Oklahoma has a problem with funding silos. Too many of the dollars received by state and local government are earmarked for one purpose or another, and many of those earmarks are constitutional. No matter how desperate the need may be in one department (say, schools), and no matter how overfunded the agencies receiving earmarked funds may be, there's no legal way to move money to where it's needed most. Legislators would rather raise taxes on all of us regular Oklahomans than risk unleashing the wrath of the lobbyists protecting their earmarks.
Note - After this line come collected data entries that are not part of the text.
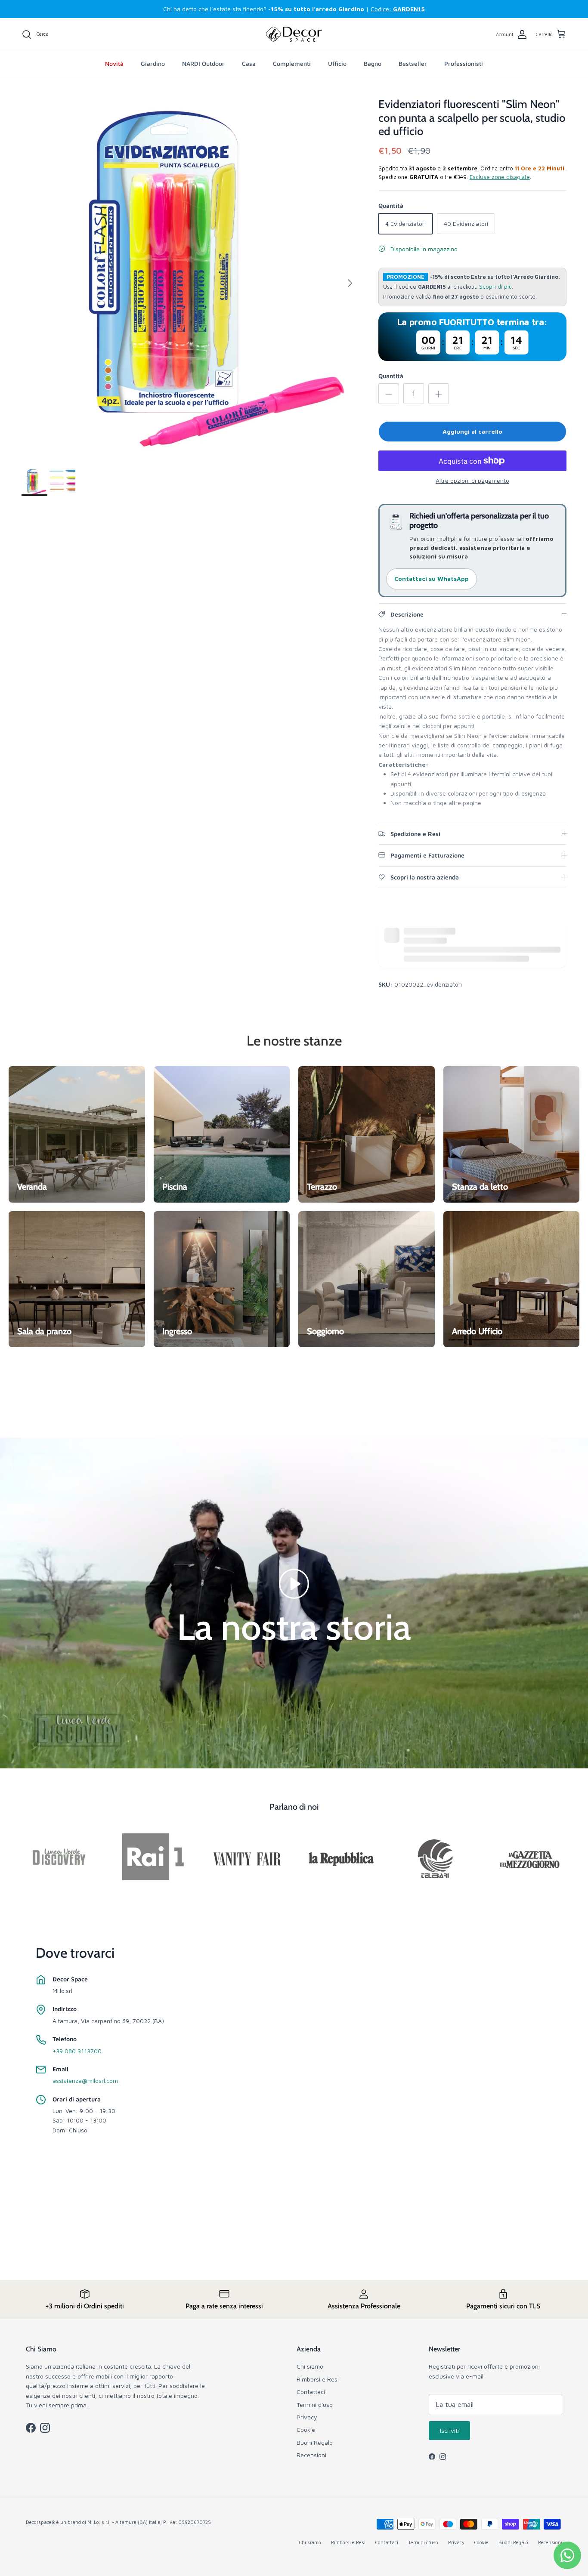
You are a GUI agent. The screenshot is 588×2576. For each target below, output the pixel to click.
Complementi (292, 63)
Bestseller (413, 63)
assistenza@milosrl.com (85, 2080)
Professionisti (463, 63)
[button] (294, 1583)
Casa (249, 63)
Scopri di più (495, 287)
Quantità (390, 375)
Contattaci (311, 2391)
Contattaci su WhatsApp (431, 578)
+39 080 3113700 (77, 2051)
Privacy (307, 2417)
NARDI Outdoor (203, 63)
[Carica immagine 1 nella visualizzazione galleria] (190, 279)
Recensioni (311, 2455)
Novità (114, 63)
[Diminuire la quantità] (388, 393)
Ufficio (337, 63)
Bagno (372, 63)
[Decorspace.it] (294, 34)
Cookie (306, 2429)
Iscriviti (449, 2430)
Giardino (153, 63)
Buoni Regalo (315, 2442)
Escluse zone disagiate (500, 176)
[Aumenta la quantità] (438, 393)
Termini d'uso (315, 2404)
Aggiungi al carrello (472, 431)
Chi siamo (310, 2366)
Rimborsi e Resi (318, 2379)
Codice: (398, 8)
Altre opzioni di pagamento (472, 480)
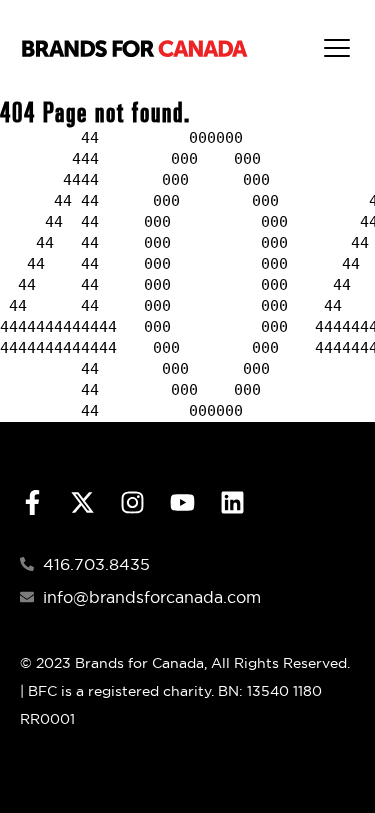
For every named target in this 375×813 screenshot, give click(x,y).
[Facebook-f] (32, 502)
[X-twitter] (82, 502)
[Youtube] (182, 502)
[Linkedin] (232, 502)
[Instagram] (132, 502)
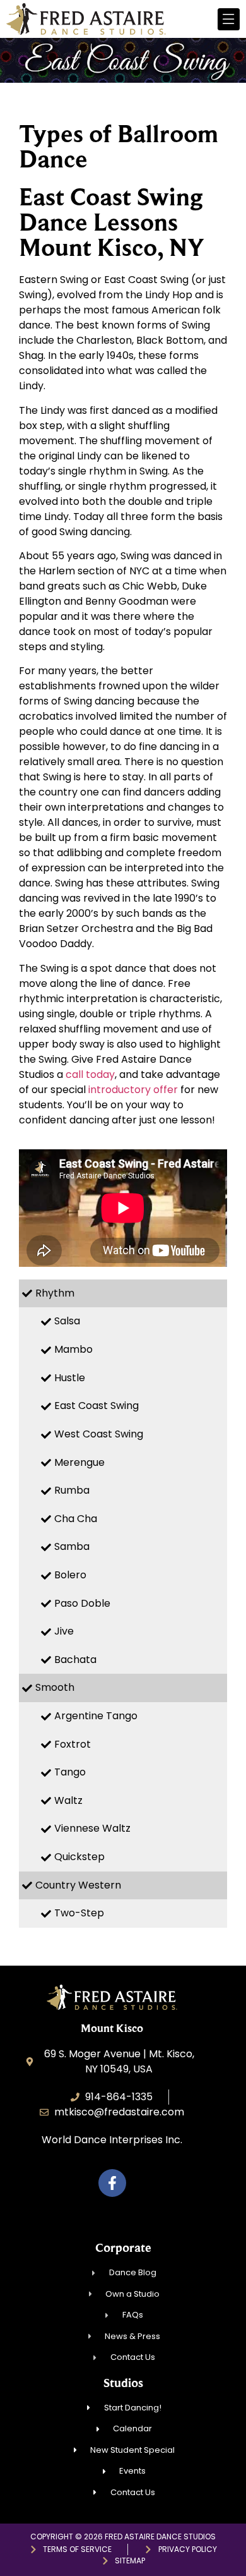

SQ 814 would not reallocate any of the money currently in the Tobacco Settlement Endowment Trust Fund; it would only change how new money is allocated as it is received from the tobacco companies. (UPDATE: The TSET 2019 annual report states that the total receipts from the tobacco companies for the four fiscal years from 2016 through 2019 were, respectively, $76,009,297, $77,953,045, $71,663,337, and $69,766,823. Passage of SQ814 would mean that about $35 million that currently gets added each year to the $1.4 billion TSET endowment would instead be set aside for state Medicaid matching funds. TSET would still receive roughly $17.5 to $19.5 million each year, based on the last four years' income.)
SQ 814 doesn't come anywhere near fixing the problem of funding earmarks, but at least it redirects earmarked money where to fill part of what could be a massive fiscal hole. I'm voting yes.